A Copula Based Supervised Filter for Feature Selection in Diabetes Risk Prediction Using Machine Learning

arXiv:2505.22554v5 Announce Type: replace
Abstract: Effective feature selection is critical for robust and interpretable predictive modeling in medicine, especially when risk factors matter most in extreme patient strata. Many standard selectors emphasize average associations and can miss predictors whose relevance is concentrated in the distribution tails. We propose a computationally efficient supervised filter based on a Gumbel-copula implied upper-tail concordance score (lambda U), defined as a monotone transformation of Kendall’s tau, to rank features by their tendency to be simultaneously extreme with the positive class. We compare against four common baselines (Mutual Information, mRMR, ReliefF, and L1/Elastic-Net) across four classifiers on two diabetes datasets: a large-scale public health survey (CDC, N=253,680) and a clinical benchmark (PIMA, N=768). Analyses include statistical testing, permutation importance, and robustness checks. On CDC, the proposed selector is the fastest and reduces 21 features to 10 (approx 52%). This yields a small but statistically significant trade-off relative to using all features, while performing better than standard filters (Mutual Information, mRMR) and comparably to the strong ReliefF baseline.

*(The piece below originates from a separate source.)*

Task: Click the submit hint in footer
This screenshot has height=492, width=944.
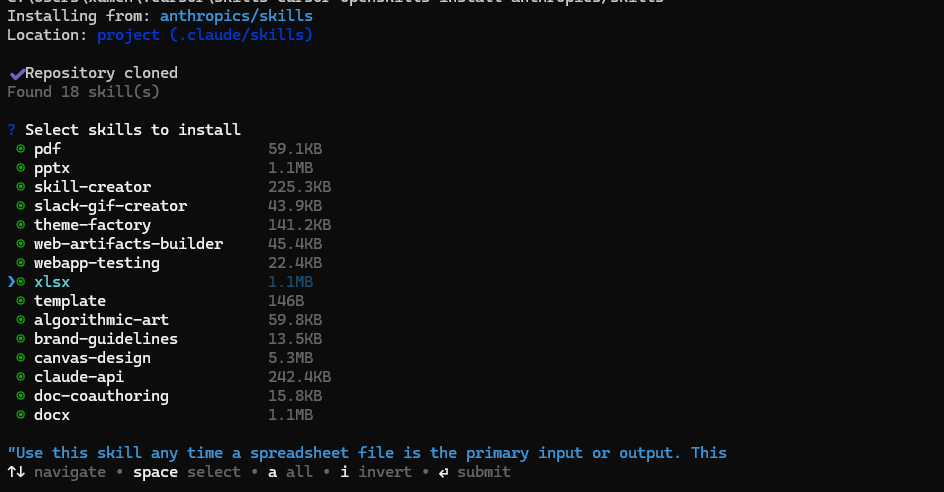Action: click(x=474, y=472)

On PIMA (8 predictors), the resulting ranking attains the highest ROC-AUC numerically, though paired DeLong tests show no significant differences versus strong baselines; PIMA therefore serves as a ranking-only sanity check in a low-dimensional setting. Across both datasets, the lambda U-based selector highlights clinically coherent predictors and provides an efficient, interpretable screening step that can complement standard feature-selection methods in public health and clinical risk prediction.